Chaque fois que les rôles d’initiateur, d’influenceur, de décideur, d’acheteur et d’utilisateur
ne sont pas remplis par une seule personne, le chargé d’étude doit déterminer non
seulement l’information dont il a besoin, mais également l’identité de celui qui la détient.

Dès lors qu’on a répondu à la question : ‘’qui faut-il interroger ?’’ , on résolu le problème
épineux de sa base de sondage.

 La deuxième question ou décision : celle qui concerne la taille de l’échantillon.

De toute évidence, un large échantillon (recensement) donne de meilleurs résultats qu’un


petit. Cependant, il n’est pas nécessaire d’interroger toute la population, ni même un fort
pourcentage de celle-ci pour parvenir à une bonne précision.

Parfois, un échantillon de moins de 1% de la population permet d’obtenir une fiabilité


suffisante, à condition bien sûr qu’il soit soigneusement choisi.
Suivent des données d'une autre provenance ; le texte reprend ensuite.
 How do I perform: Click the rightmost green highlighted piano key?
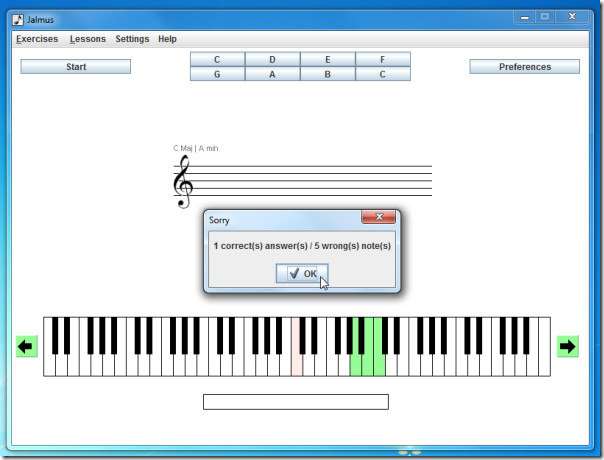coord(379,364)
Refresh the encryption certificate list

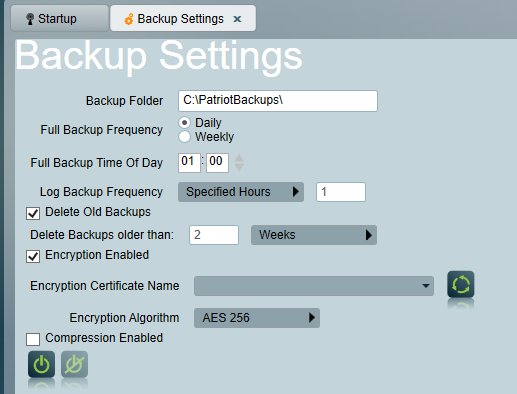coord(461,284)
 La troisième question ou décision : celle qui concerne la méthode d’échantillonnage

Elle dépend essentiellement de l’objectif de l’étude.
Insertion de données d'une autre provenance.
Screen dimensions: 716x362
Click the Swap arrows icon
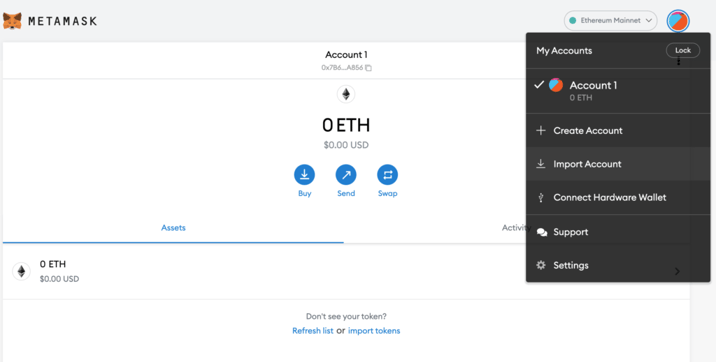point(388,175)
S’il s’agit d’une recherche exploratoire, un échantillon non probabiliste (c’est-à-dire non tiré
au hasard) peut parfaitement convenir. C’est la méthode utilisée pour les enquêtes en
profondeur.

S’il s’agit au contraire de mesurer certaines caractéristiques dans une population, un


sondage aléatoire sera nécessaire. Mais compte tenu de son caractère onéreux (trop cher),
on préfère le sondage par quotas qui est un sondage probabilistique dans lequel les
interviewés sont choisis de façon à représenter en pourcentage les mêmes caractéristiques
socio démographiques que la population. C’est la méthode la plus utilisées.
 La quatrième question ou décision : celle qui concerne le mode de communication
des réponses.

Il existe quatre modes de communication des réponses :

- L’interview par téléphone


- Le questionnaire postal
- Le questionnaire par internet
- L’entretien personnel

3- La collecte d’informations sur le terrain

Une fois le plan de sondage adopté, la collecte des informations sur le terrain doit
s’effectuer.

Elle se fait par l’utilisation d’une étude quantitative ou une étude qualitative. Le choix est fait
dès lors qu’on a identifié et défini correctement le problème.

4- L’analyse des données

Cette étape consiste à dégager la signification des résultats obtenus. Toute personne qui a
recueilli des données doit savoir qu’il faut ensuite passer un temps considérable à identifier
des informations sous-jacentes et les relations d’association et de causalité.

Il faut commencer par calculer, lorsque cela est possible, les moyennes et les mesures de
dispersion, puis construire des tableaux croisés, afin de faire apparaitre les relations les plus
significatives ; il faut ensuite calculer les coefficients de corrélation et procéder aux tests
d’inférence statistique.

5- La rédaction du rapport final

Comme tout rapport, le rapport final d’une étude doit avoir les qualités de clarté, de
présentation et de synthèse.

La structure du rapport final comprend :

a- L’objectif de l’enquête ou de l’étude et sa justification


b- La période de l’enquête ou de l’étude
c- La méthodologie utilisée :
- Présentation des hypothèses de l’enquête, des populations concernées, de
l’échantillon retenu,
- Justification du choix des méthodes, avantages, limites et contraintes
d- Présentation des résultats les plus importants
e- Interprétation et commentaires de ces résultats
f- Conclusion et recommandation
g- Annexes : elles comprennent une description détaillée des méthodes utilisées, de la
population et des échantillons, les résultats détaillés et les documents utiles pour
interpréter et comparer les résultats.